Seriously. What I'm saying is consistent with Grutter v. Bollinger. It's not a quota system, and can easily fit within the framework of a "holistic" system of evaluation. The school doesn't necessarily assign points or attempt to meet a specific threshold. When I say "pump up their URM numbers," it's in reference to US News/public opinion, not some internal metric. I guarantee this is the way things actually work in practice, regardless of point systems or any other ultimately irrelevant issue SCOTUS has tackled.
Please bear in mind that "a quota system," or "assigning points," or setting "a specific threshold," are, indeed, inconsistent with Grutter
. But Grutter
requires more from race-conscious admissions policies than the absence of those features.
I'm not saying that you're definitely incorrect.
"As Justice Powell made clear in Bakke
, truly individualized
consideration demands that race be used in a flexible,
nonmechanical way. It follows from this mandate that
universities cannot...put members of [certain racial] groups on
separate admissions tracks."
539 U.S. at 334; See: 438 U.S. at 315 - 316
And I was thinking that Justice O'Connor wrote that
"[A] university's admissions program must remain flexible enough to
ensure that each applicant is evaluated as an individual and
not in a way that makes an applicant's race or ethnicity
the defining feature of his or her application. The importance
of this individualized consideration...is paramount."

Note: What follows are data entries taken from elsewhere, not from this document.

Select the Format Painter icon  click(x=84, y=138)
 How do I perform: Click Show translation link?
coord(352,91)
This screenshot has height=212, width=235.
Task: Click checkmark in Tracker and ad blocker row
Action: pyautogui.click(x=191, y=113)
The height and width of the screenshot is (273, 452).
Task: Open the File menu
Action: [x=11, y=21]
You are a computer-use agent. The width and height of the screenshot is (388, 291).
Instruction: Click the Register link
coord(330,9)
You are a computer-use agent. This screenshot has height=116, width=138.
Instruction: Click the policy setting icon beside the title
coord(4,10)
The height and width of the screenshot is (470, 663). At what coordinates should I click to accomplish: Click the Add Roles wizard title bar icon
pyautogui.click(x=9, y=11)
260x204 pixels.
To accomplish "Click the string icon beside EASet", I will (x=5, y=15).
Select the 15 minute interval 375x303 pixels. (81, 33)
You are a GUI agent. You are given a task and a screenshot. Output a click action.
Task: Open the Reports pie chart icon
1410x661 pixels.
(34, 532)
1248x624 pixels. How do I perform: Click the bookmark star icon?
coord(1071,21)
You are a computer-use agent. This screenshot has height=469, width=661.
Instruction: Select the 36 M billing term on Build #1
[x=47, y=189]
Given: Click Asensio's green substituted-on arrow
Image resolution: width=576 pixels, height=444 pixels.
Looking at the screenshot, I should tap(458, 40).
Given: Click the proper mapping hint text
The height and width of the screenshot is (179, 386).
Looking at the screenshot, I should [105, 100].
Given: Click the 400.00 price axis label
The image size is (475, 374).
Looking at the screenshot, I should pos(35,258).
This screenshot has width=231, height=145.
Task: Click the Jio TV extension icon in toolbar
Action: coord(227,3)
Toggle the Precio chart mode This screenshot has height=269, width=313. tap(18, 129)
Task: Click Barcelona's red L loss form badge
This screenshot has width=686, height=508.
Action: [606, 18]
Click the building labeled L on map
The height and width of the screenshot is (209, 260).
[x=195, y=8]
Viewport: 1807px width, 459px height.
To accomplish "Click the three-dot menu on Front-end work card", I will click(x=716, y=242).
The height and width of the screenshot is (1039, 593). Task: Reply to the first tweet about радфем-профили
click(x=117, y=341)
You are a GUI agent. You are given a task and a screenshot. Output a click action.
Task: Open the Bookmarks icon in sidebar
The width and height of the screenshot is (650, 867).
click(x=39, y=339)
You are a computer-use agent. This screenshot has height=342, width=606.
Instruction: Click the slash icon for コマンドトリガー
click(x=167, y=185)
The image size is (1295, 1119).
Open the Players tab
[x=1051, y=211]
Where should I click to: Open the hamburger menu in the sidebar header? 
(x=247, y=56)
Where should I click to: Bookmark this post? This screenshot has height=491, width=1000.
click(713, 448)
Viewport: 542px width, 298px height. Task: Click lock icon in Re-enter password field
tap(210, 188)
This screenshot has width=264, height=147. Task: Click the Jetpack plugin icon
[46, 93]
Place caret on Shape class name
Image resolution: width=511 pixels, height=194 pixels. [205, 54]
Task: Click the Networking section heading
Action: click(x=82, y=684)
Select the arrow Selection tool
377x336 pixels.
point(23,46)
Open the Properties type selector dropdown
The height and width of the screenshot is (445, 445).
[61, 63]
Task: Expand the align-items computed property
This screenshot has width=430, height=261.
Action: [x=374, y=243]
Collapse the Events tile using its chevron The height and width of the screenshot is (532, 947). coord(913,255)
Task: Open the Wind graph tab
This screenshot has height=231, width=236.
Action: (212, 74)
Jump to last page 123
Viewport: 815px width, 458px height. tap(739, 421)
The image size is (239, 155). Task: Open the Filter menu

539 U.S. at 339; See: 438 U.S. at 318
So I thought that dividing some applicants into a pile, because of their races, and admitting them by virtue of their status in this pile, "unless they have egregiously low numbers," (you, above) would make race "the defining feature of" (539 U.S. at 339) an application, and put the members of "that fourth pile" (you, above) and members of the other three piles "on separate admissions tracks" (539 U.S. at 334).